Le domaine est large, puisqu'il couvre l'animation traditionnelle, l'image de synthèse, et aussi l'animation image par image (stop-motion) utilisée ici, et dont Laika, comme Aardman (Wallace & Gromit), est porte-bannière. Kubo se pose certainement comme un favori pour l'Oscar de l'Animation 2016. On est en droit de se demander quelle folie anime les maîtres d'oeuvre du studio, devant un tel déploiement d'efforts, d’ingéniosité et d'acharnement. Il eut été tellement plus simple de faire de Kubo juste un autre film entièrement réalisé par ordinateur, et j'ai bien peur qu'une majorité de spectateurs ne se pose même pas la question: l'animation est tellement parfaite, les textures tellement organiques, et les détails si fins, même un oeil expert surestimera facilement la portion de plans retouchés sur écran. Faisons donc justice aux artistes: ces océans déchaînés, ces forêts, ces décors sensationnels, ces êtres fantasmagoriques, sont presque essentiellement des créations de plasticine et de sang. Et si vous n'y croyez pas, je ne vous en voudrai pas! Mais regardez donc cette excellent vidéo démontrant la technique extraordinaire des magiciens de Laika (spoilers, donc voyez le film en premier).
https://youtu.be/zHyTYL1Z1aM
Enfin, ce n'est pas tout d'avoir la technique, il faut que l'histoire suive. L'univers fantaisiste de Kubo est largement inspirée de l’extrême orient médiéval, en particulier le Japon. Se greffent dessus une bonne dose de mythe et de magie, et une trame somme toute très occidentale basée sur les valeurs de la famille, l'aventure, et pour bonne mesure, l'importance d’écouter ses parents. Il faut bien avouer qu'il n'y a rien de révolutionnaire, là-dedans, mais le script solide, des acteurs inspirés, et la progression satisfaisante de l'intrigue, le tout accompagné de la merveilleuse bande son de Dario Marianelli (dont, personnellement, je me rappelle pour "V Pour Vendetta"), ont largement assez de pèche pour faire passer une centaine de minutes comme un origami par une boite aux lettres.

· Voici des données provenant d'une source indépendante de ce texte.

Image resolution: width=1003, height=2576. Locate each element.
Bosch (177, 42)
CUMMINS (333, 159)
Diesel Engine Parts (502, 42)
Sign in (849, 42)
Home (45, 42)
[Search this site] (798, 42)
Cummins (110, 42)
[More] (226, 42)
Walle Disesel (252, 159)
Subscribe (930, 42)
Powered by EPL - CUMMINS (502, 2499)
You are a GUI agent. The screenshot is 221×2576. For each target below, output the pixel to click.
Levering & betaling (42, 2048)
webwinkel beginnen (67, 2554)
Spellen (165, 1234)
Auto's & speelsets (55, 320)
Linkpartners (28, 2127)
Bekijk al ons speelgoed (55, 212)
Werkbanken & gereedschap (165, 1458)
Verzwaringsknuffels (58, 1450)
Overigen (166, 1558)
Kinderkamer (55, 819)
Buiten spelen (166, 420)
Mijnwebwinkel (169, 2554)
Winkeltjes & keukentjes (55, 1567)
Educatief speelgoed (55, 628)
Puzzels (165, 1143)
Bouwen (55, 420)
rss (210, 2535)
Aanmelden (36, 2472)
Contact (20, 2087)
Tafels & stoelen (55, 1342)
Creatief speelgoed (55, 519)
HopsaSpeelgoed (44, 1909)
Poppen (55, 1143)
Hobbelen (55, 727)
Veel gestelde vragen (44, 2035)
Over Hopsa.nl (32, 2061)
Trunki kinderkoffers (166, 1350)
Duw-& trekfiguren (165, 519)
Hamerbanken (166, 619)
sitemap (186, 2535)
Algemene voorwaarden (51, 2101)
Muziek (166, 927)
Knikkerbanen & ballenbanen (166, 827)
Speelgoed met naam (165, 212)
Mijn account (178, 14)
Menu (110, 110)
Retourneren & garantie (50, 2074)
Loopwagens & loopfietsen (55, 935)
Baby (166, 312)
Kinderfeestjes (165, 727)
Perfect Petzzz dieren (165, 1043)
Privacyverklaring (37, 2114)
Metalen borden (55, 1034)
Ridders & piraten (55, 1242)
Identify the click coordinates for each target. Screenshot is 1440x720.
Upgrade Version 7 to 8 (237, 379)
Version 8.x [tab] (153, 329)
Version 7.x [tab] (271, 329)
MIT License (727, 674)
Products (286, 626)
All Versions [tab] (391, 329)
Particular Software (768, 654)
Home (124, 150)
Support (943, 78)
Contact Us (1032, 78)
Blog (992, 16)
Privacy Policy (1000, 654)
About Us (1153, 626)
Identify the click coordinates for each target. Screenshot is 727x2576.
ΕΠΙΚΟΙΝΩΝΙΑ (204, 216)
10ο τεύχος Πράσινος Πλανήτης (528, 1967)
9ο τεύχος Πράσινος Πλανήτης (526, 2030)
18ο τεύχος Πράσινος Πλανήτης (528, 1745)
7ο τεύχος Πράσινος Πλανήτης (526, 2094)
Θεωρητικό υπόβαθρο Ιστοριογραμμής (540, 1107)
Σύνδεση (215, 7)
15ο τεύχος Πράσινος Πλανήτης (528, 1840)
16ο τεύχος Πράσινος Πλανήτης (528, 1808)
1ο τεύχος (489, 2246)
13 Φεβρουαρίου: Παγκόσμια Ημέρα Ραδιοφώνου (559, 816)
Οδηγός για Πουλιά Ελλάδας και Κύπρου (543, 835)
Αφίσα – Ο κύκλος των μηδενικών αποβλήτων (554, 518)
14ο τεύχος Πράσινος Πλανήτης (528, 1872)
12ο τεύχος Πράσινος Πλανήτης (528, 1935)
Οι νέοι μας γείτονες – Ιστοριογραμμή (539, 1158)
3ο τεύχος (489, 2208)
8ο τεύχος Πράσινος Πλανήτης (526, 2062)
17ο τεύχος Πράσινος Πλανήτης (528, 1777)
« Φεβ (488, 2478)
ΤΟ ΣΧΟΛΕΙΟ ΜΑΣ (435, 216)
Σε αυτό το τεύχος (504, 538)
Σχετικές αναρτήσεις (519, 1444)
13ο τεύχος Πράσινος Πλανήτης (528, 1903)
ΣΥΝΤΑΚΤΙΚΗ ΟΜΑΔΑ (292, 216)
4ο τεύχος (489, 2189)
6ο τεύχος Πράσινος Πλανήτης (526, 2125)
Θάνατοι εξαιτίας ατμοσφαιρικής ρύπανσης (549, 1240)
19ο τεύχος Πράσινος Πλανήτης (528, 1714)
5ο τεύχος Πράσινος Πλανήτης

J'aurais bien aimé un univers un peu plus construit, et un final plus dramatique et surprenant. Kubo n'est pas dans la même ligue, sur ce plan, que le meilleur de Ghibli ou Pixar. Le village de Kubo n'a de vie que par l’intermédiaire du héro, là ou un Miyazaki saurait en trois ou quatre scénettes faire de cet ensemble un monde animé de sa vie propre, un background à la mesure du talent des animateurs et modeleurs. La confrontation du dernier acte, quant à elle, aurait bénéficié de plus de poigne et de profondeur.
C'est la différence entre un 8 et un 10, mais ça ne change rien à ma recommandation: un film à voir avec les zieux grands ouverts. J'en profite pour dédier cette critique à ma prof de bio du lycée, qui m'a irremediablement appris, il y a bien longtemps, le pluriel d'un oeil, avec ses drosophiles à zieux rouges et à zieux vert. Merci Madame, et bonne soirée.